Four Rooms is actually four movies in one: four short movies, all centering around another room in a hotel, each made by another director. Those directors are Allison Anders, Alexandre Roxkwell, Robert Rodriguez and Quentin Tarantino. You have probably never heard of those first two, but the other two probably ring a bell. And if their contributions to this movie are any indication of their work, it's not surprising you know only the last two.

Four Rooms more or less covers one workday of a bellboy called Ted played by Tim Roth. Roth is a good actor, but his character is incredibly annoying to watch. Instead of being a nice guy or a clumsy anti-hero, he is just a complete asshole, who is constantly complaining. Although the last thing might be excusable if you see what kind of strange stuff he encounters.

In the first short, directed by Anders, Ted has to provide "room service" (hur hur hur) to a coven of witches that want to resurrect their goddess. The only problem is that they are missing an ingredient: sperm. If this sounds incredibly stupid, it's because it is. This short, which is possibly the worst of all four, looks like someone tried to make Sabrina, the teenage witch into an "adult" short. It ends up being retarded, boring (even with chicks walking around topless, possibly because they all play horribly bad) and just plain not funny.

The short by Roxwell is a little less bad, but not by much. Ted walks into the wrong room with a delivery and walks into a man holding his tied up wife at gunpoint. The man doesn't seem to be right in his head, and Roth tries to talk him out of it. The premise isn't half bad, but the execution of the story makes it much to complicated and, again, pretty boring. This has also a great deal to do with not giving a shit about any of the characters.
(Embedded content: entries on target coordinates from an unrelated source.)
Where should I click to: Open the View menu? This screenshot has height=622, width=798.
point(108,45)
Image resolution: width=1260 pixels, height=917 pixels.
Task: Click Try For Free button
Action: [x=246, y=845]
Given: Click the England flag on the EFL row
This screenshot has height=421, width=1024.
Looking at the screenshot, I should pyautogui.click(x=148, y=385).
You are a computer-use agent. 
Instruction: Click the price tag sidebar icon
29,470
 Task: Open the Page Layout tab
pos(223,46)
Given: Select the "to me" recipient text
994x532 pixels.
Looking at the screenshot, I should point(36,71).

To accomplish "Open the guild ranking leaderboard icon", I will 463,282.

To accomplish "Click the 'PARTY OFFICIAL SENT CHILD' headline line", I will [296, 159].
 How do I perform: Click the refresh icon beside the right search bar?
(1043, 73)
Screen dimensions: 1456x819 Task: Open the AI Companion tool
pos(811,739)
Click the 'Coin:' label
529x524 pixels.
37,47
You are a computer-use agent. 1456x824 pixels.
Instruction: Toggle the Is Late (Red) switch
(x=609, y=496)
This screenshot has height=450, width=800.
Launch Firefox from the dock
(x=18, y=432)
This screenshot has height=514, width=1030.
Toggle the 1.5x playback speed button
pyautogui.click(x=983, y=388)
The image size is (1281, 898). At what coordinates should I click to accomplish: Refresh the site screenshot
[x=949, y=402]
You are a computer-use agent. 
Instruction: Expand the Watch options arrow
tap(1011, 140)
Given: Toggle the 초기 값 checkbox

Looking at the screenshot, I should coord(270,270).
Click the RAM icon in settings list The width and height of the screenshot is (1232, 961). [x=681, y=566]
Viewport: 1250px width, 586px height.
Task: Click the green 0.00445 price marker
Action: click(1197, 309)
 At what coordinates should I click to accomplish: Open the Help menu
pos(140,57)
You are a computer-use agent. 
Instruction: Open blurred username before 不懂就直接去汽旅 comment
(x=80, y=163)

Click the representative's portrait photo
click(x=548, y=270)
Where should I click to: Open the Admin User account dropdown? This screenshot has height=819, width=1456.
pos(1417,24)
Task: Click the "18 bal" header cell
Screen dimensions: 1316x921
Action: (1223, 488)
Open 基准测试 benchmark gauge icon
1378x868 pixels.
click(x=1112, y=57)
 It doesn't even look interesting. And why the hell are the O's interlocked?

The third short is the best, though. Ted has to babysit the demanding children of an incredibly macho guy, played by Antonio Banderas. His offspring then proceed to throw darts at the paintings, find a dead hooker under the bed and set the room on fire. But it's the parts with the father that are the best of the whole movie. Banderas parodies the ubermacho roles he usually plays with great skill and sense of humor. This is also the only short that actually made me laugh.

Tarantino's short, which comes forth, is rather sub-par for the director. Ted is asked to assist in a wager between two drunk actors, one of them played by Tarantino himself. They want to reenact an old Hitchcock film in which someone bets his lighter would not fail him for ten times in a row, or the other guy could chop of his little finger. The dialogue are Tarantinos, so you can't really go wrong, although they really drag on here. On the plus side: I have now seen everything Tarantino made for the movies.

Four Rooms is a mixed bag of two awful shorts, a pretty good one and an alright one. Which, altogether, is a pretty shitty bag. If you like Rodriguez then I can recommend his short, called The Misbehavers. Everyone else should give it a pass.

Alias

I got really lazy with today's music, but A. I didn't like the movie in the first place and B. it's waaaay to hot.

1 comment:

  1. Blijkbaar is het trouwens de schuld van Harvey Weinstein van Miramax dat de eerste twee shorts zuigen. In 'Down and Dirty Pictures' van Peter Suskind (het boek is wel de moeite waard, ook al is het niet zo goed als voorganger 'Easy Riders, Raging Bulls'-D&DP gaat vooral over hoe kut Harvey Weinstein is) wordt beweerd dat de eerste twee shorts langer en logischer waren, maar dat de film toen veel te lang werd en Weinstein eiste dat erin moest worden geknipt. Aangezien Pulp Fiction een grote hit voor Miramax was, kon Tarantino eisen dat er niets veranderd werd aan zijn stukje. Het stukje van Rodriguez was zo gefilmd dat je er niets uit kon monteren, dus bleven de laatste twee stukjes over om een half uur uit te knippen. Waardoor die stukjes waardeloos werden. Lees het boek. En Easy Riders, Raging Bulls.